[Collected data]
========
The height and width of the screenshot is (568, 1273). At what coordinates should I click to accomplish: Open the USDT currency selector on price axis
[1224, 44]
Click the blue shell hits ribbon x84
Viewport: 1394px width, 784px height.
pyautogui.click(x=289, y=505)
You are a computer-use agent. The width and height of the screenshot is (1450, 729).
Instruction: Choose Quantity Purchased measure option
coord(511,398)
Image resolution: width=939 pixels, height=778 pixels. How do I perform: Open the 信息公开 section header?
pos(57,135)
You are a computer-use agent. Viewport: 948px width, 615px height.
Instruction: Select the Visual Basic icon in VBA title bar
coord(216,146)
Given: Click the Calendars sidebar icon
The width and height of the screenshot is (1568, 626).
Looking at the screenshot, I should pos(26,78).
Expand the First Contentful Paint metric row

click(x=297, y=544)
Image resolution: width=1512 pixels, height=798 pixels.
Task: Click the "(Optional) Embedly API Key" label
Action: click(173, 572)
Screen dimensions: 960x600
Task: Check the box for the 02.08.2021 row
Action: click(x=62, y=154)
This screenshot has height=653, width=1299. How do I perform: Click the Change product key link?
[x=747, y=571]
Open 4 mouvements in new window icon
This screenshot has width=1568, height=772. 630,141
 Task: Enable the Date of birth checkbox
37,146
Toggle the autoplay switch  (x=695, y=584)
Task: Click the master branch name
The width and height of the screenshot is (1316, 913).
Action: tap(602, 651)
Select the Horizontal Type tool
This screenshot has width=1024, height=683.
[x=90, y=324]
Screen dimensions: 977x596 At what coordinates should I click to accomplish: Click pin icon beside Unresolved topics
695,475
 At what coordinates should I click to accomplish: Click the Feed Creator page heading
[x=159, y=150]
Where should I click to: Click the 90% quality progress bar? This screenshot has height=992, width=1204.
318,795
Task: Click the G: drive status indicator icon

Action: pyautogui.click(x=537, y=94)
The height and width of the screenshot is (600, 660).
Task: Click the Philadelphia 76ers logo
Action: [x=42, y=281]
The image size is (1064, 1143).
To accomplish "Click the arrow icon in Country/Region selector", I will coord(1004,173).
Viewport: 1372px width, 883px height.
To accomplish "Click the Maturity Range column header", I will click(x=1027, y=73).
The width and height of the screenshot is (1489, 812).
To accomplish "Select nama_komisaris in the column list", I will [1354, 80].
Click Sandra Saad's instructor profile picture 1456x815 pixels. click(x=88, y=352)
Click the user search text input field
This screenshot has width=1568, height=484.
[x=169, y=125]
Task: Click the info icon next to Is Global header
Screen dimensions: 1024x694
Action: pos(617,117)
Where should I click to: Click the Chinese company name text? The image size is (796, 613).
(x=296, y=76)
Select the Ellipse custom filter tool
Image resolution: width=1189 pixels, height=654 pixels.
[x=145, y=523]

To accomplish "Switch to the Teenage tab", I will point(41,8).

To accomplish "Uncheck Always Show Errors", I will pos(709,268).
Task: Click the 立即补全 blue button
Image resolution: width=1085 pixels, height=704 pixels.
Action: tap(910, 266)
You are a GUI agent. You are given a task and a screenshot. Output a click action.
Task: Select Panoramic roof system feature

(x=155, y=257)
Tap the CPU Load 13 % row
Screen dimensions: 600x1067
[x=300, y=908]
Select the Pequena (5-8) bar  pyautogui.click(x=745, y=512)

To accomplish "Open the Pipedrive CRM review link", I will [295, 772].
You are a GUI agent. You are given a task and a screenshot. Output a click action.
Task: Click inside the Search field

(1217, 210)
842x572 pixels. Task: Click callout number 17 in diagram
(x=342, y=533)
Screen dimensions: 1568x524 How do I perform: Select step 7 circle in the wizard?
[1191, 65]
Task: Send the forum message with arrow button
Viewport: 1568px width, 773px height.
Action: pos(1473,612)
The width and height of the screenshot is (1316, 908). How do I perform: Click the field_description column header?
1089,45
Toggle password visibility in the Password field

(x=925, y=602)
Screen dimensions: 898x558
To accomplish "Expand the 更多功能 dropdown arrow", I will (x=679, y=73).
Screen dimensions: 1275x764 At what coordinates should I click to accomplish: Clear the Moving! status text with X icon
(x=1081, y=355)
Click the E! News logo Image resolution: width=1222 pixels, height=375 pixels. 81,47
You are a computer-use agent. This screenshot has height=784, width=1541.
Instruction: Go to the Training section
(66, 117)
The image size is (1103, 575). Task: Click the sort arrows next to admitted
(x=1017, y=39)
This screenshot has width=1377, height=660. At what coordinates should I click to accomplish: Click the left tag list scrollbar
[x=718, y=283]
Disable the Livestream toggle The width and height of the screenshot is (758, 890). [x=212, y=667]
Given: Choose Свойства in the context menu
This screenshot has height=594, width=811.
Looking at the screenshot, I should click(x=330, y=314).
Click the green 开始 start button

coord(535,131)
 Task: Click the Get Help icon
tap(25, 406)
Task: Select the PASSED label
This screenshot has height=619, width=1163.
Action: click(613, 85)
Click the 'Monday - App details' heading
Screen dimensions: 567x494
========
Task details =>
Copy all the records above precisely.

Written reply =>
The height and width of the screenshot is (568, 1273). At what coordinates should I click to accomplish: Open the USDT currency selector on price axis
[1224, 44]
Click the blue shell hits ribbon x84
Viewport: 1394px width, 784px height.
pyautogui.click(x=289, y=505)
You are a computer-use agent. The width and height of the screenshot is (1450, 729).
Instruction: Choose Quantity Purchased measure option
coord(511,398)
Image resolution: width=939 pixels, height=778 pixels. How do I perform: Open the 信息公开 section header?
pos(57,135)
You are a computer-use agent. Viewport: 948px width, 615px height.
Instruction: Select the Visual Basic icon in VBA title bar
coord(216,146)
Given: Click the Calendars sidebar icon
The width and height of the screenshot is (1568, 626).
Looking at the screenshot, I should pos(26,78).
Expand the First Contentful Paint metric row

click(x=297, y=544)
Image resolution: width=1512 pixels, height=798 pixels.
Task: Click the "(Optional) Embedly API Key" label
Action: click(173, 572)
Screen dimensions: 960x600
Task: Check the box for the 02.08.2021 row
Action: click(x=62, y=154)
This screenshot has height=653, width=1299. How do I perform: Click the Change product key link?
[x=747, y=571]
Open 4 mouvements in new window icon
This screenshot has width=1568, height=772. 630,141
 Task: Enable the Date of birth checkbox
37,146
Toggle the autoplay switch  (x=695, y=584)
Task: Click the master branch name
The width and height of the screenshot is (1316, 913).
Action: tap(602, 651)
Select the Horizontal Type tool
This screenshot has width=1024, height=683.
[x=90, y=324]
Screen dimensions: 977x596 At what coordinates should I click to accomplish: Click pin icon beside Unresolved topics
695,475
 At what coordinates should I click to accomplish: Click the Feed Creator page heading
[x=159, y=150]
Where should I click to: Click the 90% quality progress bar? This screenshot has height=992, width=1204.
318,795
Task: Click the G: drive status indicator icon

Action: pyautogui.click(x=537, y=94)
The height and width of the screenshot is (600, 660).
Task: Click the Philadelphia 76ers logo
Action: [x=42, y=281]
The image size is (1064, 1143).
To accomplish "Click the arrow icon in Country/Region selector", I will coord(1004,173).
Viewport: 1372px width, 883px height.
To accomplish "Click the Maturity Range column header", I will click(x=1027, y=73).
The width and height of the screenshot is (1489, 812).
To accomplish "Select nama_komisaris in the column list", I will [1354, 80].
Click Sandra Saad's instructor profile picture 1456x815 pixels. click(x=88, y=352)
Click the user search text input field
This screenshot has width=1568, height=484.
[x=169, y=125]
Task: Click the info icon next to Is Global header
Screen dimensions: 1024x694
Action: pos(617,117)
Where should I click to: Click the Chinese company name text? The image size is (796, 613).
(x=296, y=76)
Select the Ellipse custom filter tool
Image resolution: width=1189 pixels, height=654 pixels.
[x=145, y=523]

To accomplish "Switch to the Teenage tab", I will point(41,8).

To accomplish "Uncheck Always Show Errors", I will pos(709,268).
Task: Click the 立即补全 blue button
Image resolution: width=1085 pixels, height=704 pixels.
Action: tap(910, 266)
You are a GUI agent. You are given a task and a screenshot. Output a click action.
Task: Select Panoramic roof system feature

(x=155, y=257)
Tap the CPU Load 13 % row
Screen dimensions: 600x1067
[x=300, y=908]
Select the Pequena (5-8) bar  pyautogui.click(x=745, y=512)

To accomplish "Open the Pipedrive CRM review link", I will [295, 772].
You are a GUI agent. You are given a task and a screenshot. Output a click action.
Task: Click inside the Search field

(1217, 210)
842x572 pixels. Task: Click callout number 17 in diagram
(x=342, y=533)
Screen dimensions: 1568x524 How do I perform: Select step 7 circle in the wizard?
[1191, 65]
Task: Send the forum message with arrow button
Viewport: 1568px width, 773px height.
Action: pos(1473,612)
The width and height of the screenshot is (1316, 908). How do I perform: Click the field_description column header?
1089,45
Toggle password visibility in the Password field

(x=925, y=602)
Screen dimensions: 898x558
To accomplish "Expand the 更多功能 dropdown arrow", I will (x=679, y=73).
Screen dimensions: 1275x764 At what coordinates should I click to accomplish: Clear the Moving! status text with X icon
(x=1081, y=355)
Click the E! News logo Image resolution: width=1222 pixels, height=375 pixels. 81,47
You are a computer-use agent. This screenshot has height=784, width=1541.
Instruction: Go to the Training section
(66, 117)
The image size is (1103, 575). Task: Click the sort arrows next to admitted
(x=1017, y=39)
This screenshot has width=1377, height=660. At what coordinates should I click to accomplish: Click the left tag list scrollbar
[x=718, y=283]
Disable the Livestream toggle The width and height of the screenshot is (758, 890). [x=212, y=667]
Given: Choose Свойства in the context menu
This screenshot has height=594, width=811.
Looking at the screenshot, I should click(x=330, y=314).
Click the green 开始 start button

coord(535,131)
 Task: Click the Get Help icon
tap(25, 406)
Task: Select the PASSED label
This screenshot has height=619, width=1163.
Action: click(613, 85)
Click the 'Monday - App details' heading
Screen dimensions: 567x494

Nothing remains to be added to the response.